Green Spaces in Oxford
Enjoy the green spaces in Oxford – parks, gardens and meadows
There are plenty of green spaces in Oxford including parks and gardens if you tire of historic buildings. Close to the city centre are wonderful green spaces and gardens to relax and enjoy the beautifully maintained surroundings. Even the parks further out of the city are equally attractive, with vantage points providing views of the city centre with its historic spires and towers of Oxford University.
Six of the city’s parks and green spaces have also been recognised as among the very best in the world. St Sepulchre’s Cemetery, Hinksey Park, Florence Park, Cutteslowe and Sunnymead Park, Bury Knowle Park and Blackbird Leys Park all receiving a Green Flag Award status. This is the mark of a quality park or green space in recognition of the highest possible environmental standards, maintenance and excellent visitor facilities.
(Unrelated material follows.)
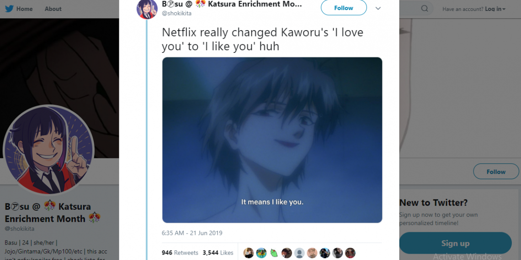Show the 946 Retweets list
The image size is (521, 260).
180,253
Below is a small selection of green spaces in Oxford from parks, gardens and meadows in and around Oxford for you to enjoy. Don’t forget lots of the colleges have their own gardens as well, but some charge a small entrance fee.
Christ Church Meadow
Entrance via St. Aldate’s towards the river Thames. Paths follow the river towards the boathouses, which makes the Meadows a popular place to view the boat races during University term times. Another path follows the back of Merton College to the Botanic Gardens. Along this walk is a plaque commemorating the balloon flight of James Sadler in 1784.
During term-time it loses some of its air of calm as devoted rowers jog their way towards the boat houses by the river. A great place to watch the races though in the spring and summer terms.
Opening times: Daily, 8am until dusk.
Access: Wheelchair access from St. Aldate’s via St. Aldate’s Lane, at side of Christ Church College.
Port Meadow and Wolvercote Common
Entrance from Walton Well Road in Jericho, north Oxford, or from the canal and riverside tow-paths. Used for horse racing in the 17th and 18th centuries, as well as grazing land for cattle and horses – the latter still taking place today.
A popular walk (of about an hour) leads to the village of Wolvercote and the Trout Inn for refreshments. Also along the way is the Perch pub, and nearby a pick-your-own farm in Binsey Lane.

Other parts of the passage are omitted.